Antonio Morales Marín
MURCIA, 5 de marzo de 2014
Adiós a un hombre de teatro
CÉSAR OLIVA
No ha sido una de esas desagradables sorpresas de quienes se nos van de manera trágica o inesperada. Antonio Morales lo ha hecho poco a poco, con calma, con estilo. Un mutis de actor, que tarda lo que tiene que tardar en recoger su capa para erguirse, alzar la cabeza y salir airoso por el foro. La enfermedad lo acorraló en los últimos meses, pero él había iniciado el camino hacia la barca de Caronte desde hace tiempo. Como hoy mismo me decía su hermano Emilio, en el momento en el que sus grandes amigos de la profesión empezaron a desaparecer. Su vida eran sus clases, sus tertulias y sus amigos. No había más. Bueno, sí. Su hermano José Luis, que se fue demasiado pronto. Allí empezó la gran orfandad de Antonio.
Antonio daba sus clases a horas decentes, como él decía, nada de madrugones. Durante una etapa dirigió la Escuela Superior de Arte Dramático, que la transformó de ser una escuela provinciana en otra nacional, con estupendas instalaciones a la sombra del Palacio Episcopal. No era gestor pero aprendió a serlo. Las tertulias eran para las tardes, normalmente con alumnos a los que encantaba con historias de actores y actrices. Y por las noches, cuando la mayoría atiende a esa cosa llamada televisión, él llamaba a sus amigos. Martín Recuerda, Rodríguez Méndez, grandes dramaturgos los dos, el siempre galán Carlos Ballesteros, la ilustre Carmen Bernardos&hellip Conforme se fueron yendo, la vida para Antonio empezó a no tener el sentido de antaño.
Aunque él quiso ser siempre un innovador (hacía teatro en una galería de arte o en un pasillo con tanto primor o más que en un gran teatro), y en cierto sentido lo fue, Antonio era un romántico del teatro.
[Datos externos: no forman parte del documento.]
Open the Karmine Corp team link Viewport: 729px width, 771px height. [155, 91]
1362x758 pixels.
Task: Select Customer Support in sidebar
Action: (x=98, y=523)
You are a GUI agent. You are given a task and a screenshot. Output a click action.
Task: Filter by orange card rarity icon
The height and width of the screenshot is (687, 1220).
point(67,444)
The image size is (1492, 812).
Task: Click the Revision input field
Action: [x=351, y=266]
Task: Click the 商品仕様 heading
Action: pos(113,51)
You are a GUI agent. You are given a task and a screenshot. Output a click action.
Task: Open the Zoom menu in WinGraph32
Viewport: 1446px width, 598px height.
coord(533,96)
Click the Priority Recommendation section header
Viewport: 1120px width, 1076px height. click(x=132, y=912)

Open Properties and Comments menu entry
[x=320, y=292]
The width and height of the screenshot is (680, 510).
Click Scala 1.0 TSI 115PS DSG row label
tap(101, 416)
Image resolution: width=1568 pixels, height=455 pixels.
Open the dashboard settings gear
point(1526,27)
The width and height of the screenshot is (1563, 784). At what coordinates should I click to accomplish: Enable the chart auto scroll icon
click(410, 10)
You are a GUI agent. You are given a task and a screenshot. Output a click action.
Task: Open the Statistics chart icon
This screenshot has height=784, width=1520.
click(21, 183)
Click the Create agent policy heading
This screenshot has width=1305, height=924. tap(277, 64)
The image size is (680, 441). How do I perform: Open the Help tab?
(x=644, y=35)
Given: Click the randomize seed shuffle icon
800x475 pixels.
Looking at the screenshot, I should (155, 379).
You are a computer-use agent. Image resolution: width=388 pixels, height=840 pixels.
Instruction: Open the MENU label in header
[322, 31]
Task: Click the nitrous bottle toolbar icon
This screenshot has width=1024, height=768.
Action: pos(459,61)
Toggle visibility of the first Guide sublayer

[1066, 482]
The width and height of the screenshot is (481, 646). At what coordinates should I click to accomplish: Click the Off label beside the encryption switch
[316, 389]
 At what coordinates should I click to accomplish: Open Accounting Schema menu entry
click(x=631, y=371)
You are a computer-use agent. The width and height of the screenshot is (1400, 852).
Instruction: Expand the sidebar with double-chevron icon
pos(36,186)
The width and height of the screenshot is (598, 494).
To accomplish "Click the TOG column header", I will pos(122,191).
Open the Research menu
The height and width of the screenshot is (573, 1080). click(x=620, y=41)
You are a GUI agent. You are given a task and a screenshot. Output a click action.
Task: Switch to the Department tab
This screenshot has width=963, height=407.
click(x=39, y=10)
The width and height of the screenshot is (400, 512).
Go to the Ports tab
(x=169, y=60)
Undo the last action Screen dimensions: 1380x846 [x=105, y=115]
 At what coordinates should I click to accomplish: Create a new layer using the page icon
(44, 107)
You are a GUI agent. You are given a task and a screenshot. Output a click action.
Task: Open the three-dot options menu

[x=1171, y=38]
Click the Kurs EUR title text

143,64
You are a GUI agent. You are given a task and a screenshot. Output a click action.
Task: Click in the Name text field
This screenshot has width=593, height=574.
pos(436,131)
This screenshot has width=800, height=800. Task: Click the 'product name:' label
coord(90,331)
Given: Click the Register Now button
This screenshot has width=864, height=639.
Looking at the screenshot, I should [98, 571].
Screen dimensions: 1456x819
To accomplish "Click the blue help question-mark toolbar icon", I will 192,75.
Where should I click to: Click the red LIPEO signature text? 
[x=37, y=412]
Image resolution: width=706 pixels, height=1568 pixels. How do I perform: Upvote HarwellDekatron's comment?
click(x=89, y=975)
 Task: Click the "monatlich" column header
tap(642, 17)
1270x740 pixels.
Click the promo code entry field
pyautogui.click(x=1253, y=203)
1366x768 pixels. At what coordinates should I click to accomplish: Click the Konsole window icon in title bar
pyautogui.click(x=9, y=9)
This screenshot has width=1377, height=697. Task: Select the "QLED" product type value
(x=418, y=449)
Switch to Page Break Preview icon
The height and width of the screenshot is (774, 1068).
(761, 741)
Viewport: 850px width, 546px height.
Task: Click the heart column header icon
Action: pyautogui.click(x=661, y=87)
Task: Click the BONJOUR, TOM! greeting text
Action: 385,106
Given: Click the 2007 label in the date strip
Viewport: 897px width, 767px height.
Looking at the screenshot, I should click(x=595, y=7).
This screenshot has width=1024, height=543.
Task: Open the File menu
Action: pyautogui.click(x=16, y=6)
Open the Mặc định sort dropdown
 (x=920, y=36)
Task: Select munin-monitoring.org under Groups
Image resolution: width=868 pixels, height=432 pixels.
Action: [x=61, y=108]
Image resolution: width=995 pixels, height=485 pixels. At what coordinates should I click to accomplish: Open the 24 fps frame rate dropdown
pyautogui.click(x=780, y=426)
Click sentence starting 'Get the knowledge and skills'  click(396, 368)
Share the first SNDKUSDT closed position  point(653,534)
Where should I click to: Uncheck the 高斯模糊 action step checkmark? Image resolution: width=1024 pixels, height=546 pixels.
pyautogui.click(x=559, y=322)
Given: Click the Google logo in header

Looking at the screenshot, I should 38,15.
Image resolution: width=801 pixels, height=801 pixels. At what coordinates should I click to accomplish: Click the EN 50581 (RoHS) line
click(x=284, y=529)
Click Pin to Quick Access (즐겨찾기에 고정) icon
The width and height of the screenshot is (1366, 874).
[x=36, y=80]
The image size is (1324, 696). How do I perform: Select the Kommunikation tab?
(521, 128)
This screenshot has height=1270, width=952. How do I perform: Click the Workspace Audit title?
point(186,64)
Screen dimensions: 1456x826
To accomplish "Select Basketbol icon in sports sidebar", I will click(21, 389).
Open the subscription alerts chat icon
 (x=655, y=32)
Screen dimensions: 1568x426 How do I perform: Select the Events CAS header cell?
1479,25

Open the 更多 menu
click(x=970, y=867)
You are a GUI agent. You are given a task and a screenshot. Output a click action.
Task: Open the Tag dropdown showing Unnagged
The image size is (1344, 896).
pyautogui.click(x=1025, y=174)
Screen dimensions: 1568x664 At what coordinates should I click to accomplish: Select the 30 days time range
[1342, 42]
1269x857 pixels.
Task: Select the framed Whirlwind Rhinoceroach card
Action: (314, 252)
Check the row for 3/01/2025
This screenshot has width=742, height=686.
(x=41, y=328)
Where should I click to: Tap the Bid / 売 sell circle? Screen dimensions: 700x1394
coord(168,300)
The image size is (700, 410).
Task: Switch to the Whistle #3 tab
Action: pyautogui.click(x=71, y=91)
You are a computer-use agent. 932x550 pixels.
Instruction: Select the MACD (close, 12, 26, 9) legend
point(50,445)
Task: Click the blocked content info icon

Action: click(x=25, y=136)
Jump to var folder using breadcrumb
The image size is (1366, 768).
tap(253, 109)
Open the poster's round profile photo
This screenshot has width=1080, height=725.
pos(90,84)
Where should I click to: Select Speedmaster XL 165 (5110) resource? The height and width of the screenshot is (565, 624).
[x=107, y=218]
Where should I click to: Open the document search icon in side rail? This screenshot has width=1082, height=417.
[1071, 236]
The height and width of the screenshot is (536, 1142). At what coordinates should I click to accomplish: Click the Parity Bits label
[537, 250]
Le gustaba la profesión por la parte más teatral, porque la otra, la de las intrigas, los correveidiles y cosas así, lo deprimía. De ahí que nunca se planteó eso de «irse a Madrid». Irse a Madrid de temporada, para colaborar con su amigo Alberto González Vergel, hacer una cosilla con la Bernardos&hellip, pero para vivir, Murcia. Por eso ha sido un pionero de la ESAD, a la que ha visto transformarse, junto a Juan Ignacio de Ibarra, su maestro en la docencia.
Pero Antonio no solo era un profesor de teatro. Ha sido investigador, publicando algunos artículos determinantes, como 'Teatro Español 1962-1981: de teatro oficial a teatro municipal', en el II tomo de Historia de los teatros nacionales (1995). Ha sido autor; todavía recuerdo su obra, Fuego de campamento, estrenada en el Festival de San Javier en 1981. Ha sido actor, aunque él siempre prefirió la dirección escénica, no ha hecho ascos a papeles como el Fraile de La mandrágora, de Maquiavelo, estrenada en la Plaza de España de Lorca en 1978. Ha sido director, y como muestra baste el botón de su último montaje: un texto de Fulgencio Martínez Lax sobre Larra, estrenado en la Sala Arniches de Alicante, en 2009. Pero, ante todo, Antonio ha sido un hombre del renacimiento, cuyo único problema fue vivir en esta época, en la que la tecnología, la informática y las tres dimensiones intentan ocultar la única verdad que tiene el teatro: que es un hecho vivo.
En este final de invierno que no termina de irse, se nos ha ido uno de los personajes más significativos de la escena murciana. Adiós, amigo.